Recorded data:
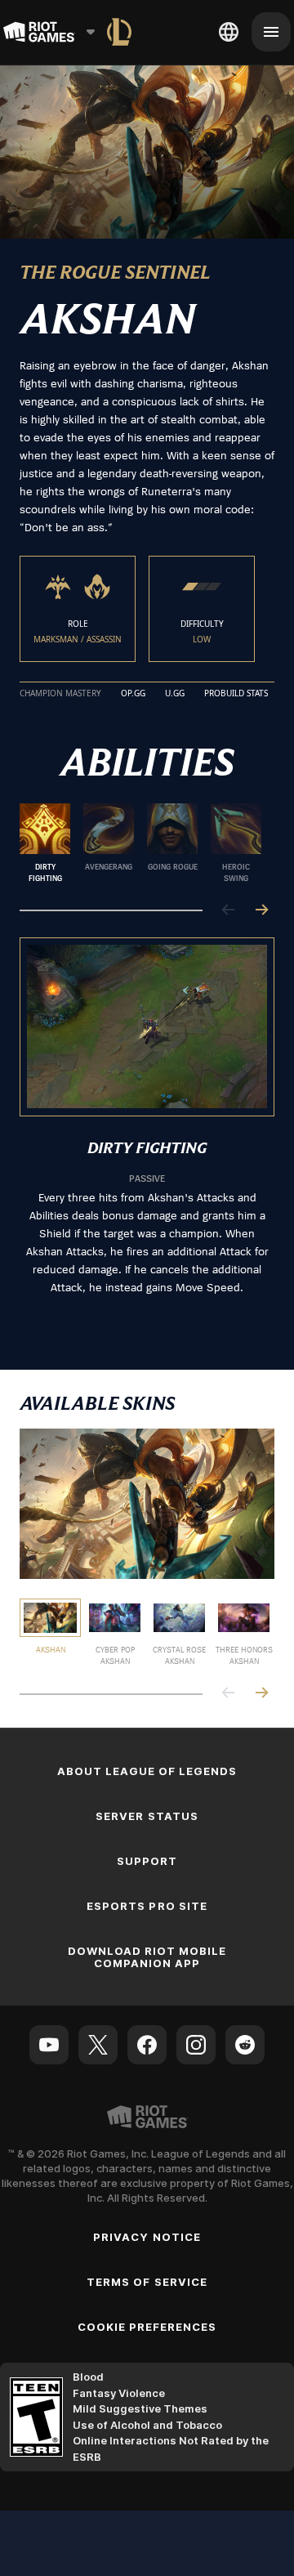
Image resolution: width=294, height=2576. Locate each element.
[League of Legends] (119, 32)
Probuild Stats (236, 694)
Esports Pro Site (147, 1905)
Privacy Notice (147, 2236)
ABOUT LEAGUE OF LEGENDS (147, 1771)
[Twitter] (98, 2045)
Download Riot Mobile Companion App (147, 1957)
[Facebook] (147, 2045)
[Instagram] (196, 2045)
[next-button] (261, 911)
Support (147, 1860)
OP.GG (133, 694)
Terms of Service (147, 2281)
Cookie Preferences (147, 2326)
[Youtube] (49, 2045)
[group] (140, 843)
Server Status (147, 1815)
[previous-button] (229, 911)
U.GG (175, 694)
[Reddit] (245, 2045)
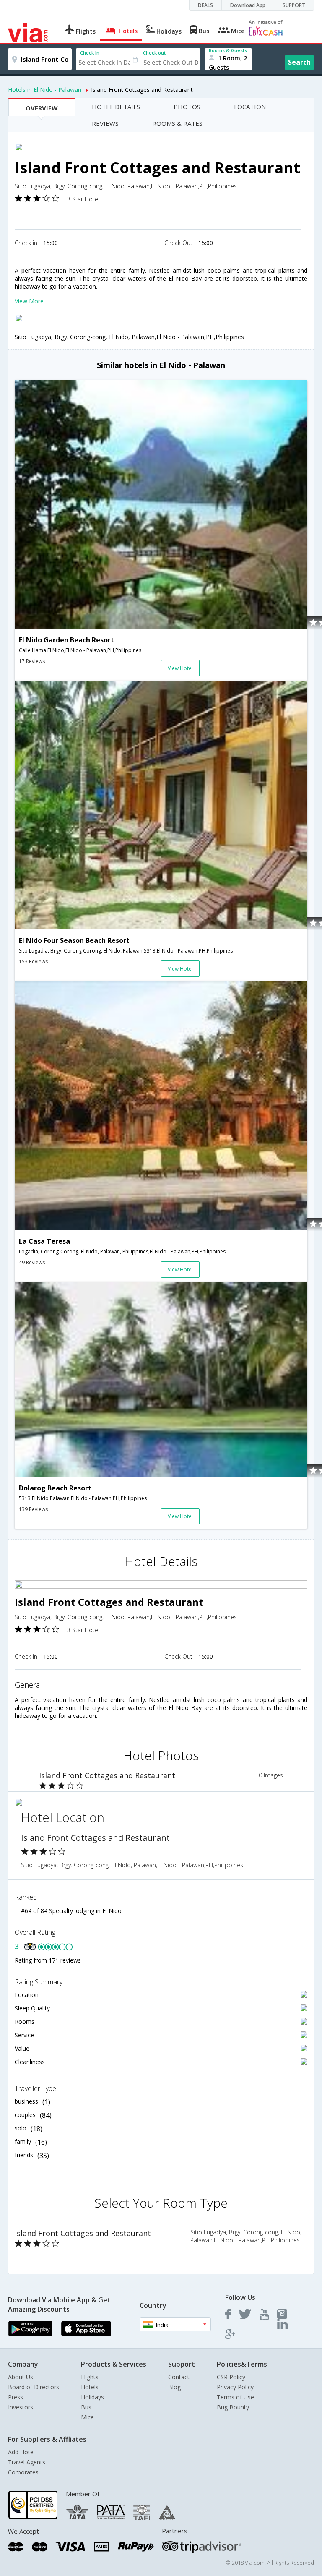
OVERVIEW (42, 108)
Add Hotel (21, 2452)
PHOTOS (187, 106)
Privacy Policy (235, 2387)
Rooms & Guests (228, 50)
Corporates (23, 2472)
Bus (86, 2407)
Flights (90, 2377)
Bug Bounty (233, 2407)
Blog (174, 2387)
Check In (89, 53)
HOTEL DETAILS (116, 106)
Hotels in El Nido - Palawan (44, 90)
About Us (20, 2377)
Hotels (90, 2387)
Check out (154, 53)
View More (29, 301)
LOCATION (250, 106)
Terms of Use (235, 2397)
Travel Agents (26, 2462)
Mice (87, 2417)
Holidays (92, 2397)
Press (15, 2397)
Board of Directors (33, 2387)
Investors (20, 2407)
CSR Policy (231, 2377)
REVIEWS (105, 123)
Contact (179, 2377)
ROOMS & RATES (177, 123)
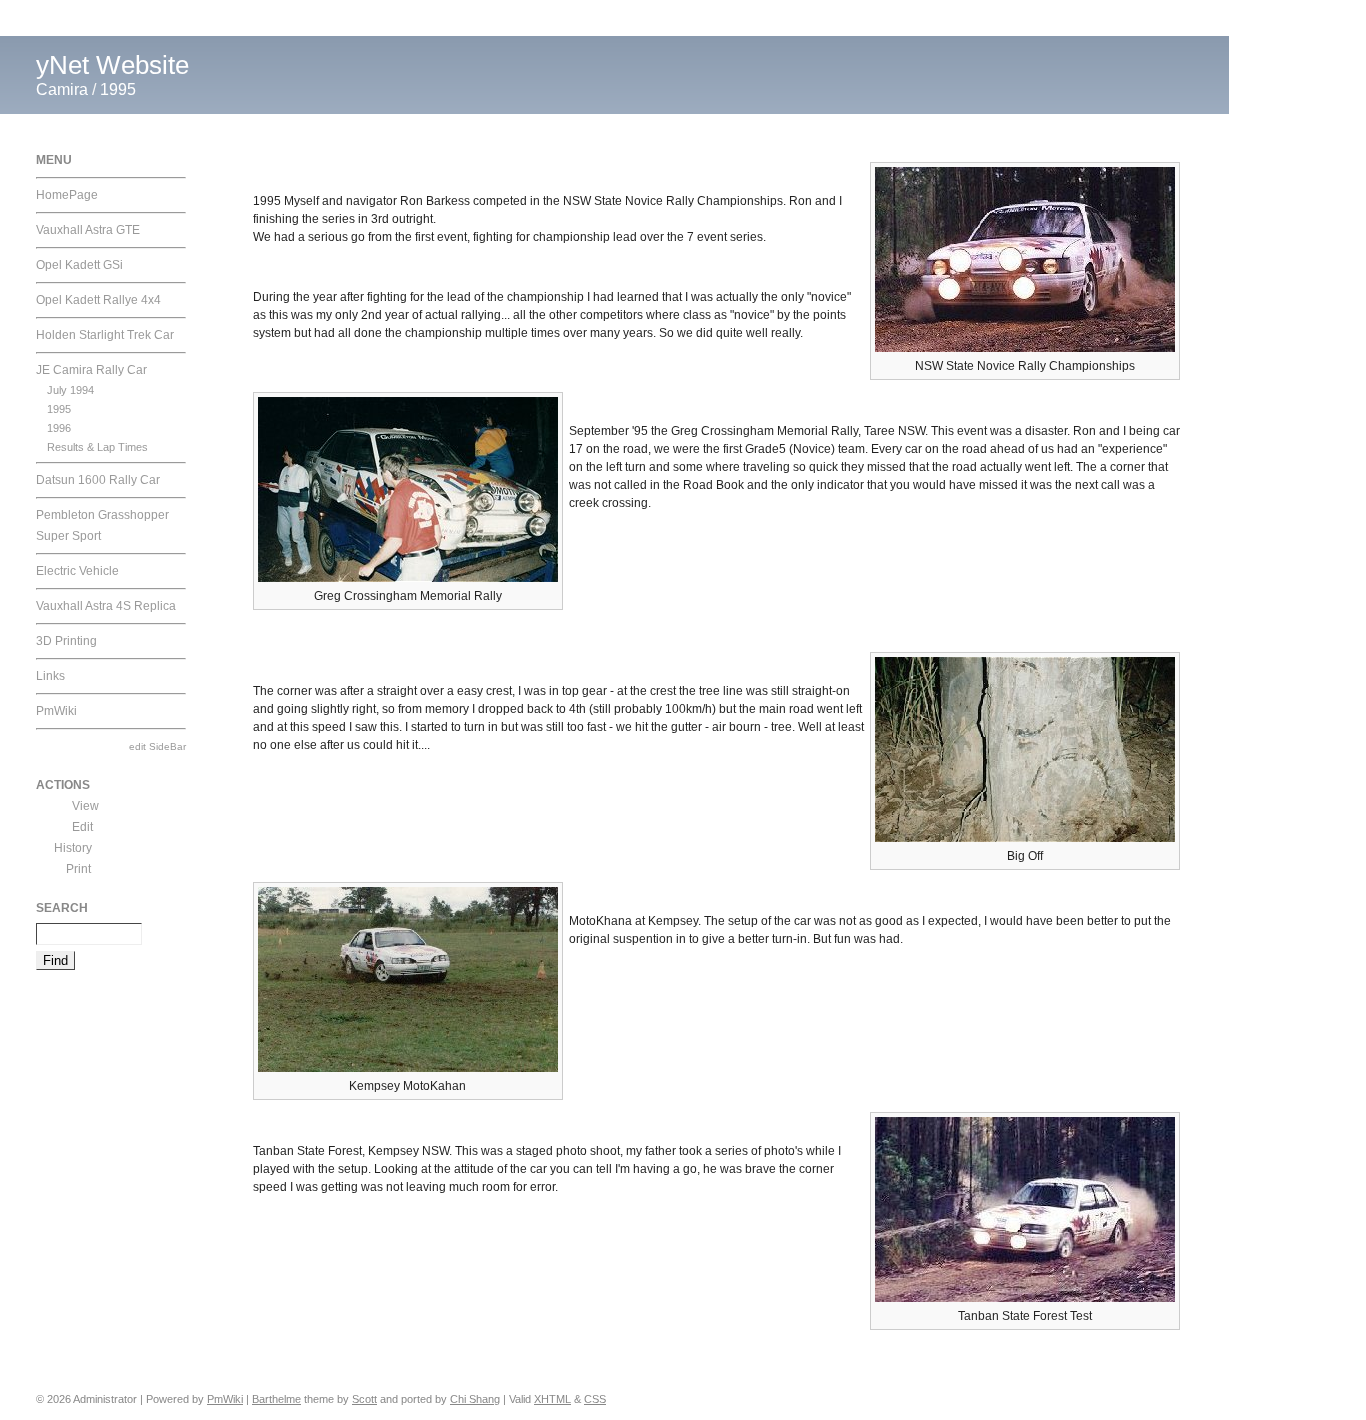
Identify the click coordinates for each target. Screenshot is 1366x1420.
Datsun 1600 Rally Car (98, 480)
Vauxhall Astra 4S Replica (106, 606)
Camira (62, 89)
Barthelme (276, 1399)
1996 (59, 428)
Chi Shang (475, 1399)
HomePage (67, 195)
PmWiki (56, 711)
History (73, 848)
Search (62, 908)
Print (78, 869)
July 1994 (70, 390)
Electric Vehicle (77, 571)
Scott (364, 1399)
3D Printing (66, 641)
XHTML (552, 1399)
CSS (595, 1399)
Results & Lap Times (97, 447)
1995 (118, 89)
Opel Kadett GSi (79, 265)
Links (50, 676)
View (85, 806)
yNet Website (112, 65)
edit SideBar (157, 746)
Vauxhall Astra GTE (88, 230)
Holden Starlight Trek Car (105, 335)
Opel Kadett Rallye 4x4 (98, 300)
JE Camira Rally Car (91, 370)
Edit (82, 827)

> **Work to complete**
Retype the records exactly, but skip the pictures.

> **Your solution**
Image resolution: width=294, height=2576. Locate each element.
[League of Legends] (119, 32)
Probuild Stats (236, 694)
Esports Pro Site (147, 1905)
Privacy Notice (147, 2236)
ABOUT LEAGUE OF LEGENDS (147, 1771)
[Twitter] (98, 2045)
Download Riot Mobile Companion App (147, 1957)
[Facebook] (147, 2045)
[Instagram] (196, 2045)
[next-button] (261, 911)
Support (147, 1860)
OP.GG (133, 694)
Terms of Service (147, 2281)
Cookie Preferences (147, 2326)
[Youtube] (49, 2045)
[group] (140, 843)
Server Status (147, 1815)
[previous-button] (229, 911)
U.GG (175, 694)
[Reddit] (245, 2045)
OVERVIEW (42, 108)
Add Hotel (21, 2452)
PHOTOS (187, 106)
Privacy Policy (235, 2387)
Rooms & Guests (228, 50)
Corporates (23, 2472)
Bus (86, 2407)
Flights (90, 2377)
Bug Bounty (233, 2407)
Blog (174, 2387)
Check In (89, 53)
HOTEL DETAILS (116, 106)
Hotels in El Nido - Palawan (44, 90)
About Us (20, 2377)
Hotels (90, 2387)
Check out (154, 53)
View More (29, 301)
LOCATION (250, 106)
Terms of Use (235, 2397)
Travel Agents (26, 2462)
Mice (87, 2417)
Holidays (92, 2397)
Press (15, 2397)
Board of Directors (33, 2387)
Investors (20, 2407)
CSR Policy (231, 2377)
REVIEWS (105, 123)
Contact (179, 2377)
ROOMS & RATES (177, 123)
Identify the click coordinates for each target. Screenshot is 1366x1420.
Datsun 1600 Rally Car (98, 480)
Vauxhall Astra 4S Replica (106, 606)
Camira (62, 89)
Barthelme (276, 1399)
1996 (59, 428)
Chi Shang (475, 1399)
HomePage (67, 195)
PmWiki (56, 711)
History (73, 848)
Search (62, 908)
Print (78, 869)
July 1994 (70, 390)
Electric Vehicle (77, 571)
Scott (364, 1399)
3D Printing (66, 641)
XHTML (552, 1399)
CSS (595, 1399)
Results & Lap Times (97, 447)
1995 (118, 89)
Opel Kadett GSi (79, 265)
Links (50, 676)
View (85, 806)
yNet Website (112, 65)
edit SideBar (157, 746)
Vauxhall Astra GTE (88, 230)
Holden Starlight Trek Car (105, 335)
Opel Kadett Rallye 4x4 (98, 300)
JE Camira Rally Car (91, 370)
Edit (82, 827)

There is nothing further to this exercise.